Individual residencies / Olot
KIRSTEN OSTHERR
From Saturday, 28 September 2019 to Thursday, 3 October 2019
Bio
Kirsten Ostherr, PhD, MPH is the Gladys Louise Fox Professor of English at Rice University in Houston, Texas, where she is a media scholar, health researcher, and technology analyst. She is founder and director of the Medical Humanities program (2016-present) and the Medical Futures Lab (2012-present). Her research on trust and privacy in digital health ecosystems has been featured in Slate, The Washington Post, Big Data & Society, and Catalyst. Kirsten is the author of Medical Visions: Producing the Patient through Film, Television and Imaging Technologies (Oxford, 2013) and Cinematic Prophylaxis: Globalization and Contagion in the Discourse of World Health (Duke, 2005). She is editor of Applied Media Studies (Routledge, 2018), and co-editor of Science/Animation, a special issue of the journal Discourse (2016). Kirsten is currently writing a book called How Patients Became Data: The Ethics of Mining Personal Health Information.
Project
While I am at Faber, I will work on a book-length manuscript called How Patients Became Data: The Ethics of Mining Personal Health Information.
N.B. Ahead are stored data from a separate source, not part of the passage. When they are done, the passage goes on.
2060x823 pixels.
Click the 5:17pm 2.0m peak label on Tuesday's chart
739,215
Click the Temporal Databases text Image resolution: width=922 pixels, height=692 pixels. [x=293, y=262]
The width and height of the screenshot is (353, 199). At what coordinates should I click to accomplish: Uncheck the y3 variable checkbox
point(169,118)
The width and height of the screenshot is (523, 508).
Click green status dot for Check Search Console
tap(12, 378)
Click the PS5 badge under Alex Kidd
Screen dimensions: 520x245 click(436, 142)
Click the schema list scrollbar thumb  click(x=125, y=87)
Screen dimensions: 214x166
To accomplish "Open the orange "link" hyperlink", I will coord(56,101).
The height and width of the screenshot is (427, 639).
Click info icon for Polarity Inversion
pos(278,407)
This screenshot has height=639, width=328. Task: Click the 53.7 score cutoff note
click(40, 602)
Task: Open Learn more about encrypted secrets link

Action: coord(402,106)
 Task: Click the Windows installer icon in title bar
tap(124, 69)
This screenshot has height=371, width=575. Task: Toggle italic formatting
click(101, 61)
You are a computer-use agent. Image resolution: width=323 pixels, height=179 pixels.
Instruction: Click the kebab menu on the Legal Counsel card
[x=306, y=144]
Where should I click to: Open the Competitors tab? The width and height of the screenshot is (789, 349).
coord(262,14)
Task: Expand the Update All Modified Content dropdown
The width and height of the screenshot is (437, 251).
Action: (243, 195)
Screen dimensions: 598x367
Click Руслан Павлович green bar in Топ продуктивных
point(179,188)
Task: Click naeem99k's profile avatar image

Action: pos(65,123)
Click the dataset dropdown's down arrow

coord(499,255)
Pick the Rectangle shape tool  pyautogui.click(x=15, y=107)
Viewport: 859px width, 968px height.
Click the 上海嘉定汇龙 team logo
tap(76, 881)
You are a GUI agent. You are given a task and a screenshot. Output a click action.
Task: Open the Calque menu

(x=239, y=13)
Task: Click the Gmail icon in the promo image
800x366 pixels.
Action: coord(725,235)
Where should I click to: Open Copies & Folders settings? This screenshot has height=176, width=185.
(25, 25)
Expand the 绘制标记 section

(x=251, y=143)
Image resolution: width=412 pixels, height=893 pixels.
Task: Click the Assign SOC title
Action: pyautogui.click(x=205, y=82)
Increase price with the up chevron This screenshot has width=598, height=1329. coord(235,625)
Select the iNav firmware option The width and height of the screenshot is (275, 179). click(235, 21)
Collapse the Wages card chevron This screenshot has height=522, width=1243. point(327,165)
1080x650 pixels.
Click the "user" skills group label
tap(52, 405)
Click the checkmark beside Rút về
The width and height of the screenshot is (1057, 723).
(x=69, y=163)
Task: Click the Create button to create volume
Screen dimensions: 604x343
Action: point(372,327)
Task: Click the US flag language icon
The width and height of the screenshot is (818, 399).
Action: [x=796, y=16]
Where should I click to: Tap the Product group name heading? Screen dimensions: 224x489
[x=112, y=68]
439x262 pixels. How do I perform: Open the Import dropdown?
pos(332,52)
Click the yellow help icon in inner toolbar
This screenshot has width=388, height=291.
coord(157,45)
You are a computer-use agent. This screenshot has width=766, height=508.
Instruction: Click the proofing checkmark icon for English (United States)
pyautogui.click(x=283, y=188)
The risks of unregulated personal health data mining are particularly acute for populations with histories of harms as a result of surveillance practices by health organizations. This project will use theoretical, historical, and empirical methods to fill a critical scholarly gap in research on the ethics of personal health data surveillance. I will develop three theoretical concepts – health datafication, the metaclinical ecosystem, and digital biomarkers – to contribute a novel historical perspective on the legacies of mistrust that shape contemporary attitudes toward data sharing among previously marginalized communities.